Another year has come and gone, and with it a crucial climate conference and the battle over a controversial new oilfield.
The year in British politics has ended in dramatic fashion, with a number of scandals coming hot on the heels of the UK-hosted COP26 summit, and another wave of Covid sweeping through the country.
While it’s anyone’s guess what will happen over the next 12 months, here’s what DeSmog’s UK team will be keeping an eye on as we head into 2022.
The UN’s 27th annual climate conference will be held in Sharm El-Sheikh, Egypt, which will see countries submitting updated targets just one year after meeting in Glasgow.
Previously, new “nationally determined contributions” (NDCs) would be put forward every five years at the major summits, but at COP26 negotiators agreed that countries should step up their ambitions and report their progress every year, with an emphasis on strengthening their 2030 emissions reduction targets in line with the Paris Agreement’s 1.5C goal.
As for the rest of COP27, questions about loss and damage and adaptation funding for developing countries will likely be key issues once more.
Climate Delay and Net Zero ‘Scrutiny’
Outright climate science denial may have waned, but climate delay has emerged as a worrying replacement and obstacle to serious climate action.
Leading the charge of climate delay in the UK is the Net Zero Scrutiny Group, a loose association of MPs formed by Conservative backbenchers Craig Mackinlay and Steve Baker, a trustee of the climate science denying Global Warming Policy Foundation.
Both have been in the news throughout 2021 questioning the government’s net zero policies, claiming that they are financially unviable and criticising the Climate Change Committee’s estimates for the cost of the transition.
While the full list of members of the group remains unknown, we expect to hear a lot more from them in 2022 as the government proposes new policies to tackle climate change.
The Future of North Sea Oil and Gas
The North Sea oil and gas industry faced several high-profile legal challenges this year, including one by three claimants suing the government for its policy of “maximising economic recovery” of fossil fuels from the area.
The claimants argued that the strategy being pursued is “unlawful” because it doesn’t regulate tax breaks for oil and gas companies and is inconsistent with the government’s legal commitments to reach net zero by 2050.
A judgment is expected soon, and could have major implications for the future of the industry.
Just a week before, campaigners claimed a big win after Shell pulled out of the controversial Cambo oil and gas field off Shetland, and majority owner Siccar Point Energy announced development of the project would be paused.
Other major North Sea oil and gas projects are still slated for development, including Equinor’s Rosebank field, which could hold up to 300 million barrels of oil.

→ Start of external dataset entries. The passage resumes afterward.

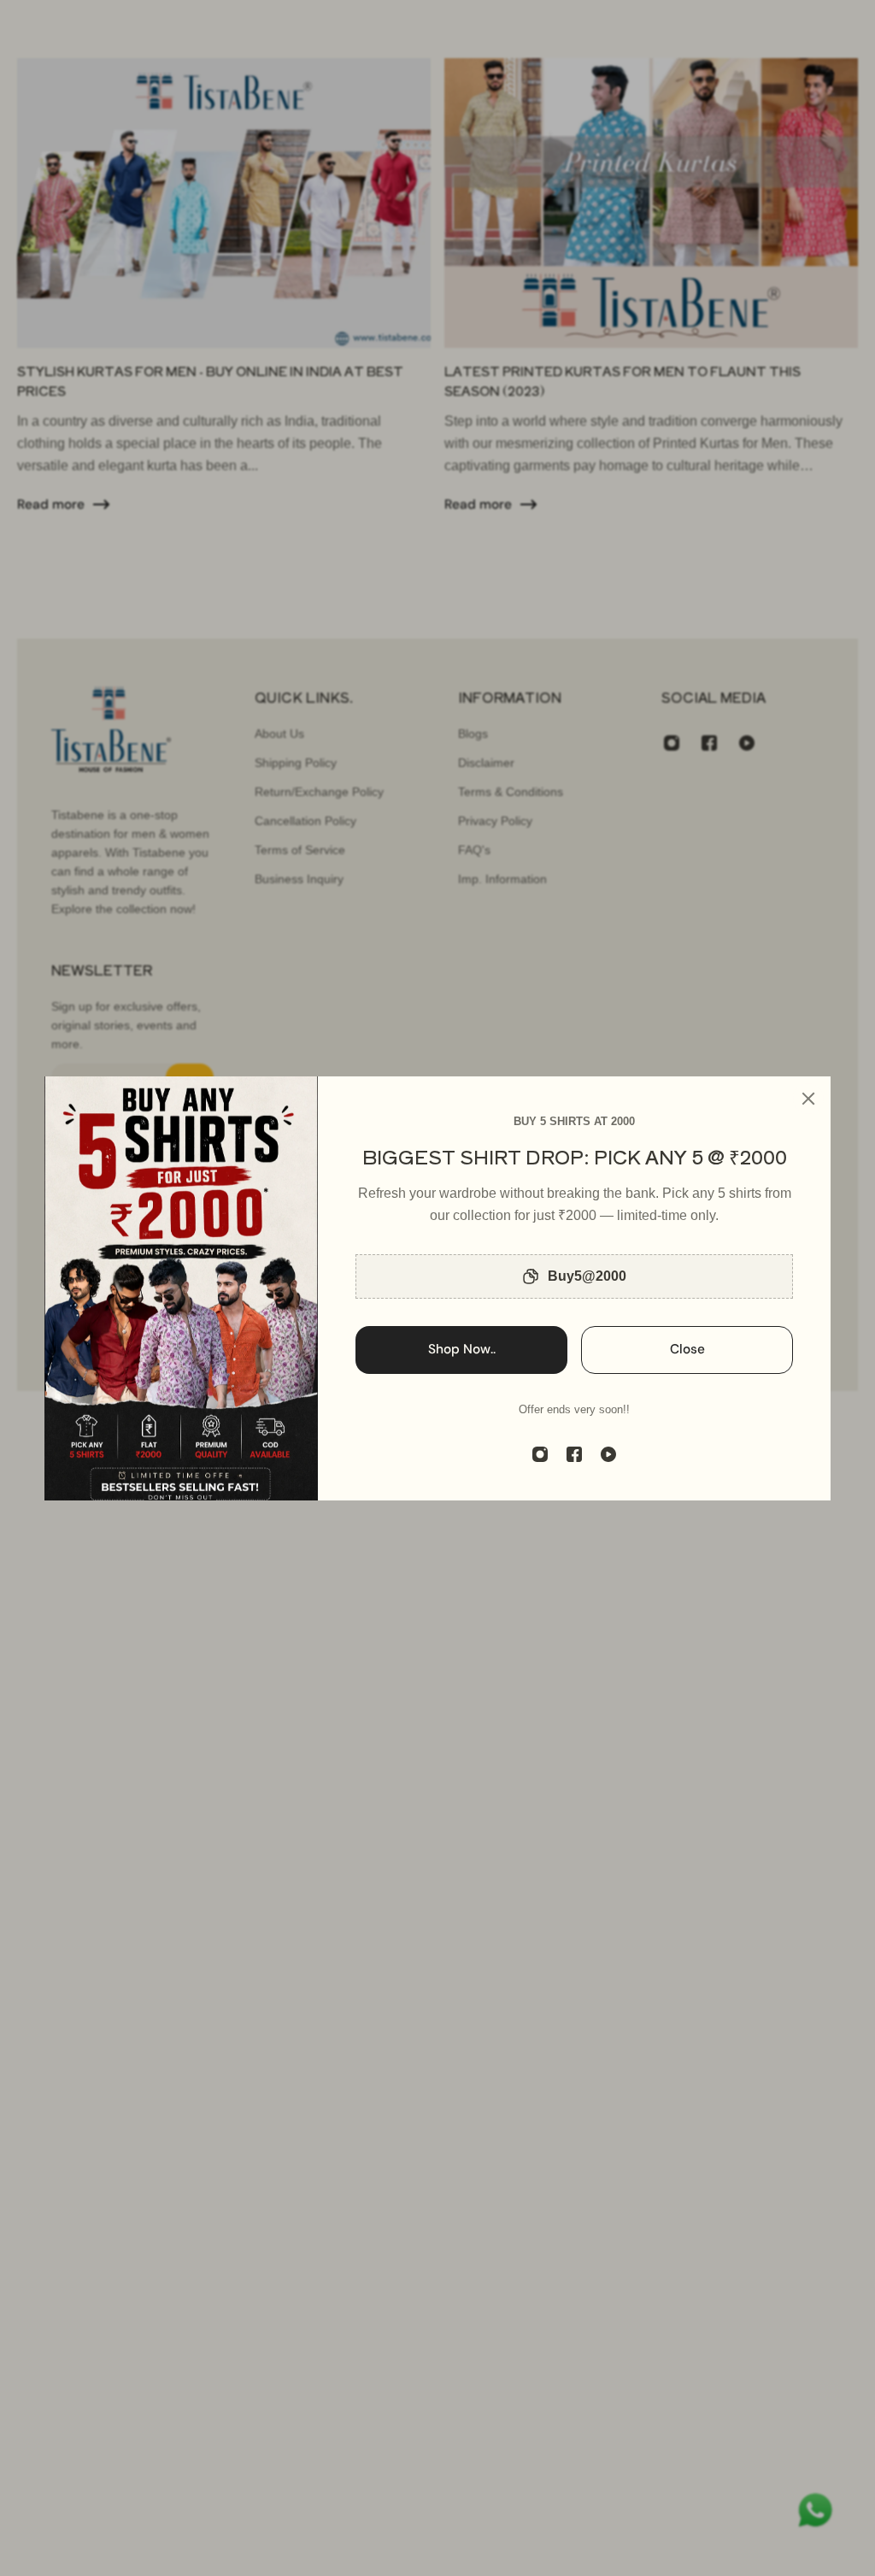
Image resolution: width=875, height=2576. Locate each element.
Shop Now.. (462, 1349)
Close (687, 1349)
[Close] (808, 1098)
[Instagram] (540, 1454)
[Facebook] (574, 1454)
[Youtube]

The company says it will make a final investment decision on Rosebank in May 2022. BP will be developing the Murlach and Seagull fields, and Shell hopes to resubmit its plans for the Jackdaw development after its initial environmental impact assessment was rejected this year.
New projects will be subject to the Government’s yet-to-be-designed “climate compatibility checkpoint,” which is currently consulting the industry, investors and non-governmental organisations.
We’ll be watching to see whether oil and gas companies’ social licence to operate continues to shrink, or whether Cambo’s pause is just a hiccup in the face of new fossil fuel production in the UK.
Finally, there’s a (small) chance we’ll see a snap general election called over the coming year. Some Labour Party advisers are reportedly expecting one in the spring, well ahead of 2024 when it’s officially due.
Boris Johnson’s Conservative government has been mired in scandals through the final months of 2021, including Johnson’s defence of former Environment Secretary Owen Paterson and the revelation that there had been Christmas parties across Westminster during the height of last year’s lockdowns.
A Labour government would likely prioritise climate change even further — at this year’s party conference, the party announced that it would commit £28 billion annually to combat the climate crisis if elected, with Shadow Chancellor Rachel Reeves saying this would be spent on increasing electric vehicle battery manufacturing, boosting walking and cycling, building green energy infrastructure for offshore wind and green hydrogen, and improving flood defences.
Whether we witness another general election or not, 2022 is set to be another crucial year for climate policy in the UK and beyond. We’ll be watching closely to see whether it carries the climate torch forward from this year to the next.